§ **WHAT IS NEEDED**
Output the entries below as a Markdown table with the columns "Row" and "Line," beginning at the line that contains "How do I perform: Select the arrow" and stopping after the line that contains "tap(628, 722)". Leave out any blank lines.

Start of DATA FOR PROCESSING

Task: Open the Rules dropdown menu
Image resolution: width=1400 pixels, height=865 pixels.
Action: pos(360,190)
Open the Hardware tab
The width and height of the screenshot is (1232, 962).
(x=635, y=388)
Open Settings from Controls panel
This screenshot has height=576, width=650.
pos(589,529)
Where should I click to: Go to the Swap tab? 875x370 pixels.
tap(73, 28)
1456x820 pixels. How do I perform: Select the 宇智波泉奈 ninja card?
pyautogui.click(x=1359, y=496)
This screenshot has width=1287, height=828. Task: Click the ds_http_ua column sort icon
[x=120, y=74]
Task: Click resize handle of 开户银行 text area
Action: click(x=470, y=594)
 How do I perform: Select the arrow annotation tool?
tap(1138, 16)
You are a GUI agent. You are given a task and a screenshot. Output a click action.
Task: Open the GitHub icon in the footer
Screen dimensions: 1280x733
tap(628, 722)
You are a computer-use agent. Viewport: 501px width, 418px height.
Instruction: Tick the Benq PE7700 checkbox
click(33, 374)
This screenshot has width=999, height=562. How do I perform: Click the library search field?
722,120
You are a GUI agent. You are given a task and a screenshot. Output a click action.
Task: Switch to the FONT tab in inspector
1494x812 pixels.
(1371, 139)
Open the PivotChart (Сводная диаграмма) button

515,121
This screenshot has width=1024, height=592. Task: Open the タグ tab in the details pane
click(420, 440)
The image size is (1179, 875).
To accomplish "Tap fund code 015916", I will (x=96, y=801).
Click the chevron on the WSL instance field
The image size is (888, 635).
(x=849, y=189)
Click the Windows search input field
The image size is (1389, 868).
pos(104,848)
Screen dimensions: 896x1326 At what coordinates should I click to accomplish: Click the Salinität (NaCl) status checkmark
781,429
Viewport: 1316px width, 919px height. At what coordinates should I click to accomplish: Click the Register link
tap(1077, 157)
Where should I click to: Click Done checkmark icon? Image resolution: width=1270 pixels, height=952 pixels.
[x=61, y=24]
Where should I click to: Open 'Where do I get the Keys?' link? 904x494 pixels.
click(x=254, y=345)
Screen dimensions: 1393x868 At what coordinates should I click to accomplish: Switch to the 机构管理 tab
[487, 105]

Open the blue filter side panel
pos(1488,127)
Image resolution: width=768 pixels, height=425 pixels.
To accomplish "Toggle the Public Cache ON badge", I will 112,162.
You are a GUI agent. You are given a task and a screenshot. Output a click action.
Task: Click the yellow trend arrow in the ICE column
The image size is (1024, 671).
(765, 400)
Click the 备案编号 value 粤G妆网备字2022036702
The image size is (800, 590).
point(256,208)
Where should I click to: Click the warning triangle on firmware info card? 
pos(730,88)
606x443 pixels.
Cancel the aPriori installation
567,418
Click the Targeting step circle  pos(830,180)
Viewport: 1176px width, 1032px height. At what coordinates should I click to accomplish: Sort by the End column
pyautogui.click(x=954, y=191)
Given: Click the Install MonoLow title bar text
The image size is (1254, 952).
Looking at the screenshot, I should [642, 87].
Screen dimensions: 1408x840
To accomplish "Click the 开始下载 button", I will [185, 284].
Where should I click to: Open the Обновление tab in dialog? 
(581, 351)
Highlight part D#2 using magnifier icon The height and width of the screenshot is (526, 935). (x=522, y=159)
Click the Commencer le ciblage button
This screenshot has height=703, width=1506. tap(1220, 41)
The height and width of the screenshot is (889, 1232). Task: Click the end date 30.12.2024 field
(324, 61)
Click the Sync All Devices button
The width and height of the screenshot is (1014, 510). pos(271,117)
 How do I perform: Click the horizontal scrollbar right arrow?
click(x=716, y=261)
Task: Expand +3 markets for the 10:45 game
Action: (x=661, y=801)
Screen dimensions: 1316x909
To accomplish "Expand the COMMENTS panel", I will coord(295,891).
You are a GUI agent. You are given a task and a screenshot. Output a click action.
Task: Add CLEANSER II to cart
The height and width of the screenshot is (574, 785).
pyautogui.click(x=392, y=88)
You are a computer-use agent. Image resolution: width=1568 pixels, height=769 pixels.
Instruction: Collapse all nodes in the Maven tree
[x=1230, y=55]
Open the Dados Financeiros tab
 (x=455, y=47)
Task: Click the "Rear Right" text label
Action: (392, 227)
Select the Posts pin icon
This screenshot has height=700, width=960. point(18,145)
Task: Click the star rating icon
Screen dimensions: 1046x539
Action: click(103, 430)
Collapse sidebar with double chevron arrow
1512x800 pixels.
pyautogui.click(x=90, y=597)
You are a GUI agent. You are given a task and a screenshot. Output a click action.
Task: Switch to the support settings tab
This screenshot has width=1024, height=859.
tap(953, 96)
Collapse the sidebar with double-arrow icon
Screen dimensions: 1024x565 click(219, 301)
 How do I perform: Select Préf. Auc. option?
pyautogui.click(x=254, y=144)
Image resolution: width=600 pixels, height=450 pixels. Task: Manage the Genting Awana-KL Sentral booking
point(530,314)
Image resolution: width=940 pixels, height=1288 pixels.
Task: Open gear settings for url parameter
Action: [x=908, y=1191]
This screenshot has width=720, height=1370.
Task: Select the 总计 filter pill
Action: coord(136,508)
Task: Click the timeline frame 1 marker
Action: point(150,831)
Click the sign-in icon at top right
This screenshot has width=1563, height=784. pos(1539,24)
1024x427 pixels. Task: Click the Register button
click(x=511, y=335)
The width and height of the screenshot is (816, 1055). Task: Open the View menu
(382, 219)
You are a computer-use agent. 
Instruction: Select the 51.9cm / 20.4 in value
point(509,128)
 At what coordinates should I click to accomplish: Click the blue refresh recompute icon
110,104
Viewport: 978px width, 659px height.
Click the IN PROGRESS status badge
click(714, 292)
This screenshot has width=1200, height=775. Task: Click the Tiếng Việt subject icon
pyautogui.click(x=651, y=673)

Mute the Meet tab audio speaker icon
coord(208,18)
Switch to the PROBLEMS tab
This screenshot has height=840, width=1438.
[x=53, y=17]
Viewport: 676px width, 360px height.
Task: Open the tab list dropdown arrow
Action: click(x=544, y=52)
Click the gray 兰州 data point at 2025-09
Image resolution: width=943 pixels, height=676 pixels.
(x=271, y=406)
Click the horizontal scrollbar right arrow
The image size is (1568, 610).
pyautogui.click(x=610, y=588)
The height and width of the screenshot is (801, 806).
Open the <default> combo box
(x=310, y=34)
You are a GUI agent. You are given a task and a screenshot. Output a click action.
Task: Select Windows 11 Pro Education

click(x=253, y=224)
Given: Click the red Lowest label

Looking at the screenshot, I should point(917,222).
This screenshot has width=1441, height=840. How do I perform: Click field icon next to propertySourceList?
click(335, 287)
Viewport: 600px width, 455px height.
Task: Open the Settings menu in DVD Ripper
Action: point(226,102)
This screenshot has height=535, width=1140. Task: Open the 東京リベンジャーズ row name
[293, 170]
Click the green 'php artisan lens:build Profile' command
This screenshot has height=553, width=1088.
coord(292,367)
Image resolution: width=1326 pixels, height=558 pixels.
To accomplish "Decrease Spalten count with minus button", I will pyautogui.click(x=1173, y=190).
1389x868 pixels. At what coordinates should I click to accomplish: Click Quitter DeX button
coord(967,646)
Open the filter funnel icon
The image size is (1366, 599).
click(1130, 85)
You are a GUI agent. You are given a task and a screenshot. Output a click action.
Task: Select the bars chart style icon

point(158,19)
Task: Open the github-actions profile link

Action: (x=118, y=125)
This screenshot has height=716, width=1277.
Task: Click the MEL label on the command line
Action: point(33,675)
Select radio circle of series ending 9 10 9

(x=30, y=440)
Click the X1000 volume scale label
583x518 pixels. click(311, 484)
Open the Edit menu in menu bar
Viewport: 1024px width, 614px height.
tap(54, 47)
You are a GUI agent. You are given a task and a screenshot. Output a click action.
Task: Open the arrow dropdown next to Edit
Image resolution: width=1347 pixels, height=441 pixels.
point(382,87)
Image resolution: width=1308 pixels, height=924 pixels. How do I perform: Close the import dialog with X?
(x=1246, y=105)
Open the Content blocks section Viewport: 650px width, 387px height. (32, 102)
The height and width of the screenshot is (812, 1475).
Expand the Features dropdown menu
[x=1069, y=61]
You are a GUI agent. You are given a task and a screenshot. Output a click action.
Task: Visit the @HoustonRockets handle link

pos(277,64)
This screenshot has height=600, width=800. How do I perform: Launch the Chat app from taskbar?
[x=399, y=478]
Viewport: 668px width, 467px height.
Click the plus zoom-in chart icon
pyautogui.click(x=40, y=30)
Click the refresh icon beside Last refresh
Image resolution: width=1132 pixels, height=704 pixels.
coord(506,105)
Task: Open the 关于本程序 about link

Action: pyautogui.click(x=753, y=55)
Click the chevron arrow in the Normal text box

End of DATA FOR PROCESSING

§ **CORRECT RESULT**
| Row | Line |
|---|---|
| 1 |  How do I perform: Select the arrow annotation tool? |
| 2 | tap(1138, 16) |
| 3 | You are a GUI agent. You are given a task and a screenshot. Output a click action. |
| 4 | Task: Open the GitHub icon in the footer |
| 5 | Screen dimensions: 1280x733 |
| 6 | tap(628, 722) |